I tested the mapper and reducer locally by doing:

cat small_data_sample | ./mapper.py | sort -k1,1 | ./reducer.py
#output is working as I expect

However, when I tried to run it through Hadoop, it produces the following error:

Error: java.lang.RuntimeException: PipeMapRed.waitOutputThreads(): subprocess failed with code 1
at org.apache.hadoop.streaming.PipeMapRed.waitOutputThreads(PipeMapRed.java:320)
at org.apache.hadoop.streaming.PipeMapRed.mapRedFinished(PipeMapRed.java:533)
at org.apache.hadoop.streaming.PipeMapper.close(PipeMapper.java:130)
at org.apache.hadoop.mapred.MapRunner.run(MapRunner.java:61)
at org.apache.hadoop.streaming.PipeMapRunner.run(PipeMapRunner.java:34)
at org.apache.hadoop.mapred.MapTask.runOldMapper(MapTask.java:430)
at org.apache.hadoop.mapred.MapTask.run(MapTask.java:342)
at org.apache.hadoop.mapred.YarnChild$2.run(YarnChild.java:167)
at java.security.AccessController.doPrivileged(Native Method)
at javax.security.auth.Subject.doAs(Subject.java:415)
at org.apache.hadoop.security.UserGroupInformation.doAs(UserGroupInformation.java:1556)
at org.apache.hadoop.mapred.YarnChild.main(YarnChild.java:162)
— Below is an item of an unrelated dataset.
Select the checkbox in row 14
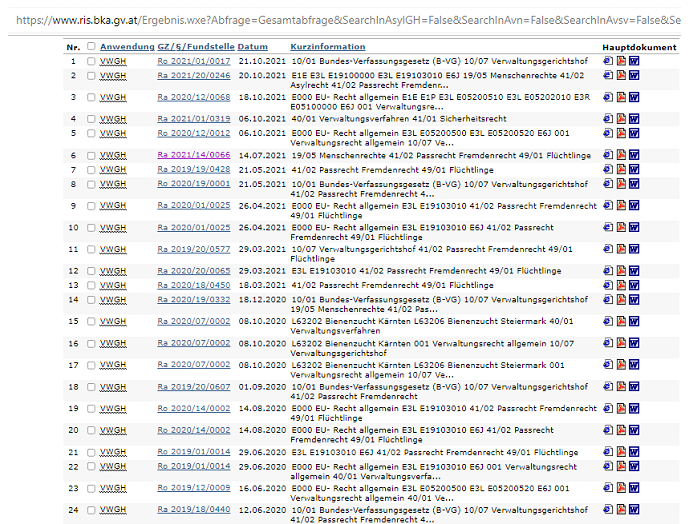 click(x=92, y=300)
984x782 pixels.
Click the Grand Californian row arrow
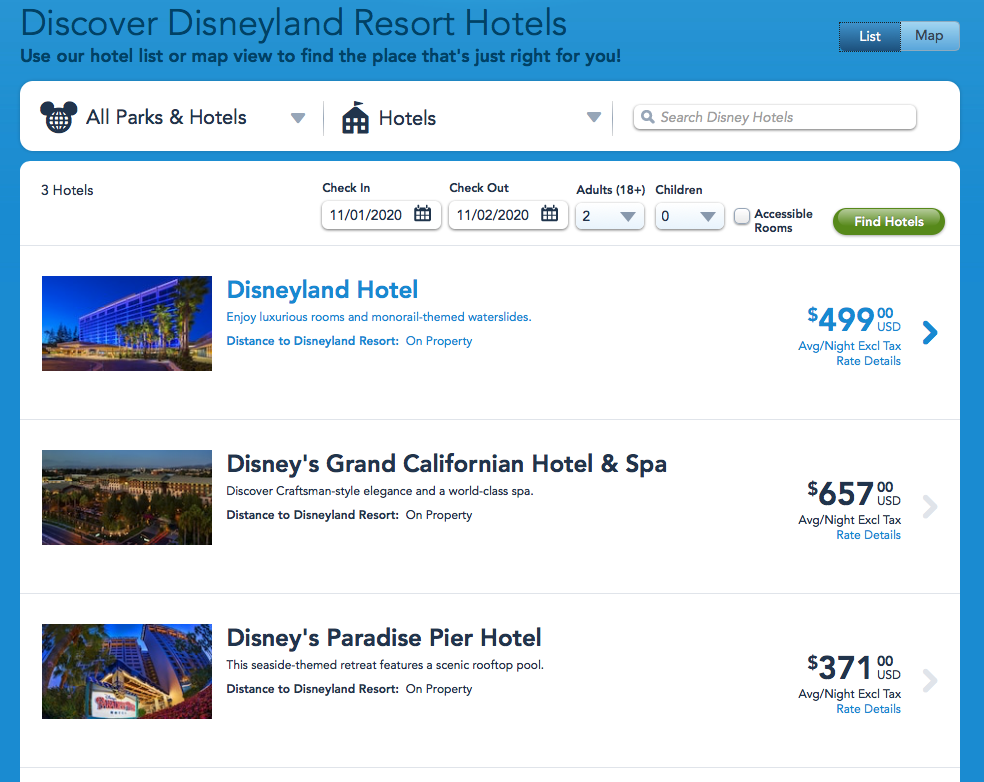point(930,507)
The exact command to run hadoop is as follow:

bin/hadoop jar hadoop-streaming.jar \
-D mapred.output.key.comparator.class=org.apache.hadoop.mapred.lib.KeyFieldBasedPartitioner \
-D mapred.text.key.partitioner.options='-k1,1'  \
-D mapred.output.key.comparator.class=org.apache.hadoop.mapred.lib.KeyFieldBasedComparator -D mapred.text.key.comparator.options='-k1,1 -k2,2n' \
-D stream.num.map.output.key.fields=2 \
-input $hadoop_dir/data/sample \
-output $hadoop_dir/data/data_test1-output \
-mapper $dir/calBitmap_mapper.py \
-reducer $dir/calBitmap_reducer.py \
-partitioner org.apache.hadoop.mapred.lib.KeyFieldBasedPartitioner

where $hadoop_dir is path to my hdfs location and $dir is where my mapper and reducer python scripts are.

Please let me know what I need to correct the error. Thank you in advance!

*Edit: I tried with a different input file (much smaller in size), and it seems to work fine. Therefore I don't know why with large input file, MapReduce breaks

1

1 Answers

0
votes

I found the solution to my error. It was in the mapper where I did not take extra care with different type of input. Some of my inputs have the first couple lines are comments, and therefore the portions array failed due to index out of bound. To fix this problem, I added a check:

if len(portions) == 5: #make sure it has 5 elements in there
    print '%s\t%s\t%s\t%s\t%s' % (block,portions[1],portions[2],portions[3],portions[4])